Records to use:
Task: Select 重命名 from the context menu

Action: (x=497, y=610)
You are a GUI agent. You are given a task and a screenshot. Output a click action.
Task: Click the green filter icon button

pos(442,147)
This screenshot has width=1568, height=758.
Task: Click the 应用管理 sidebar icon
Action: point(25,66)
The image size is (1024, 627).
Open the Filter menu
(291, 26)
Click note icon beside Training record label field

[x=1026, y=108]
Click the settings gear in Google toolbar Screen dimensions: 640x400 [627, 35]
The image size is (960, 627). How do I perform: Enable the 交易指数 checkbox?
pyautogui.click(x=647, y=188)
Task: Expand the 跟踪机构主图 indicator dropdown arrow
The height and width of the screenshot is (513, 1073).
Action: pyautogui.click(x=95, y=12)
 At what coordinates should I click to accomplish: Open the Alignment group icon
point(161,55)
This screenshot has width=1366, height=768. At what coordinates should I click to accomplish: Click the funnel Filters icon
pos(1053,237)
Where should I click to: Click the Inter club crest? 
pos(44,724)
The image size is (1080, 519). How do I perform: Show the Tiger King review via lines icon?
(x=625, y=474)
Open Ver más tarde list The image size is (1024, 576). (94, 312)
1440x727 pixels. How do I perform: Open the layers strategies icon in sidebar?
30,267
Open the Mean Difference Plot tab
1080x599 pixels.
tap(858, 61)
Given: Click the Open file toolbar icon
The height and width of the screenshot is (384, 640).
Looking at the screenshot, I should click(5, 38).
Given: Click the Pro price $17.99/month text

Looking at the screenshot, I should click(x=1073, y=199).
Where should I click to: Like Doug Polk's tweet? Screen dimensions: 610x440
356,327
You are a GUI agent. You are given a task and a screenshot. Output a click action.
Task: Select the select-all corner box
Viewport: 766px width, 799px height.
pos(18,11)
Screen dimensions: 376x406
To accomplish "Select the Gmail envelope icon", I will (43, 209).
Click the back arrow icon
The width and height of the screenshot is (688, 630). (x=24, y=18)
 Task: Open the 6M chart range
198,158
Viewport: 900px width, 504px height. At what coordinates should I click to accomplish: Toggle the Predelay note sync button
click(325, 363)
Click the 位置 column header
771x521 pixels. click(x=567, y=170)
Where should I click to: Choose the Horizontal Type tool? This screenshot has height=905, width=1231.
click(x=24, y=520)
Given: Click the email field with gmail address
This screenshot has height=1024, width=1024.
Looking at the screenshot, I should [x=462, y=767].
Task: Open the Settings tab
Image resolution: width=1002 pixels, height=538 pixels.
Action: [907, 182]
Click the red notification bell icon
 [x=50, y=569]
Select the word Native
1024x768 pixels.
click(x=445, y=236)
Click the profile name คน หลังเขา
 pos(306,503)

Exercise objective:
Each line of the data needs to be repeated exactly.

Result:
Task: Select 重命名 from the context menu

Action: (x=497, y=610)
You are a GUI agent. You are given a task and a screenshot. Output a click action.
Task: Click the green filter icon button

pos(442,147)
This screenshot has width=1568, height=758.
Task: Click the 应用管理 sidebar icon
Action: point(25,66)
The image size is (1024, 627).
Open the Filter menu
(291, 26)
Click note icon beside Training record label field

[x=1026, y=108]
Click the settings gear in Google toolbar Screen dimensions: 640x400 [627, 35]
The image size is (960, 627). How do I perform: Enable the 交易指数 checkbox?
pyautogui.click(x=647, y=188)
Task: Expand the 跟踪机构主图 indicator dropdown arrow
The height and width of the screenshot is (513, 1073).
Action: pyautogui.click(x=95, y=12)
 At what coordinates should I click to accomplish: Open the Alignment group icon
point(161,55)
This screenshot has width=1366, height=768. At what coordinates should I click to accomplish: Click the funnel Filters icon
pos(1053,237)
Where should I click to: Click the Inter club crest? 
pos(44,724)
The image size is (1080, 519). How do I perform: Show the Tiger King review via lines icon?
(x=625, y=474)
Open Ver más tarde list The image size is (1024, 576). (94, 312)
1440x727 pixels. How do I perform: Open the layers strategies icon in sidebar?
30,267
Open the Mean Difference Plot tab
1080x599 pixels.
tap(858, 61)
Given: Click the Open file toolbar icon
The height and width of the screenshot is (384, 640).
Looking at the screenshot, I should click(5, 38).
Given: Click the Pro price $17.99/month text

Looking at the screenshot, I should click(x=1073, y=199).
Where should I click to: Like Doug Polk's tweet? Screen dimensions: 610x440
356,327
You are a GUI agent. You are given a task and a screenshot. Output a click action.
Task: Select the select-all corner box
Viewport: 766px width, 799px height.
pos(18,11)
Screen dimensions: 376x406
To accomplish "Select the Gmail envelope icon", I will (43, 209).
Click the back arrow icon
The width and height of the screenshot is (688, 630). (x=24, y=18)
 Task: Open the 6M chart range
198,158
Viewport: 900px width, 504px height. At what coordinates should I click to accomplish: Toggle the Predelay note sync button
click(325, 363)
Click the 位置 column header
771x521 pixels. click(x=567, y=170)
Where should I click to: Choose the Horizontal Type tool? This screenshot has height=905, width=1231.
click(x=24, y=520)
Given: Click the email field with gmail address
This screenshot has height=1024, width=1024.
Looking at the screenshot, I should [x=462, y=767].
Task: Open the Settings tab
Image resolution: width=1002 pixels, height=538 pixels.
Action: [907, 182]
Click the red notification bell icon
 [x=50, y=569]
Select the word Native
1024x768 pixels.
click(x=445, y=236)
Click the profile name คน หลังเขา
 pos(306,503)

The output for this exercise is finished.